Check the listing below for lines with the word "click" and say how many there are, with nothing but the number.

*-*-*

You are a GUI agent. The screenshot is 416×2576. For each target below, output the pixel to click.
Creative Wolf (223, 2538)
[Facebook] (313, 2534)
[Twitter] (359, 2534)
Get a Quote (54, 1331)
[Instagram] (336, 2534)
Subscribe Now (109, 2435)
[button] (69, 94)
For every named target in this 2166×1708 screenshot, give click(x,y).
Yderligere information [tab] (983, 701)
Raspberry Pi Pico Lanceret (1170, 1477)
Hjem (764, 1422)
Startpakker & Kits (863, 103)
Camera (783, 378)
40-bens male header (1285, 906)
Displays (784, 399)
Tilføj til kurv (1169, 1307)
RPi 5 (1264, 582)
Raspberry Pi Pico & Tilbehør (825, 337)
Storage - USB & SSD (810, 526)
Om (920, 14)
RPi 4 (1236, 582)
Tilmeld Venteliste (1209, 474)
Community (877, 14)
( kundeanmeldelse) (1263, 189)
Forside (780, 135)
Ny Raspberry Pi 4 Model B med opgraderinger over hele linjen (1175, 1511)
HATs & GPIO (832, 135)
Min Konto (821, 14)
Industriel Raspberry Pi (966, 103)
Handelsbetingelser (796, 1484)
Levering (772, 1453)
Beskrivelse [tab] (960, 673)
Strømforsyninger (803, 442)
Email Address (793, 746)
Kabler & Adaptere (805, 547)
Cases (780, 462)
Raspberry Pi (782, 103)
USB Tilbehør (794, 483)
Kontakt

*-*-*

#### [Task response]
2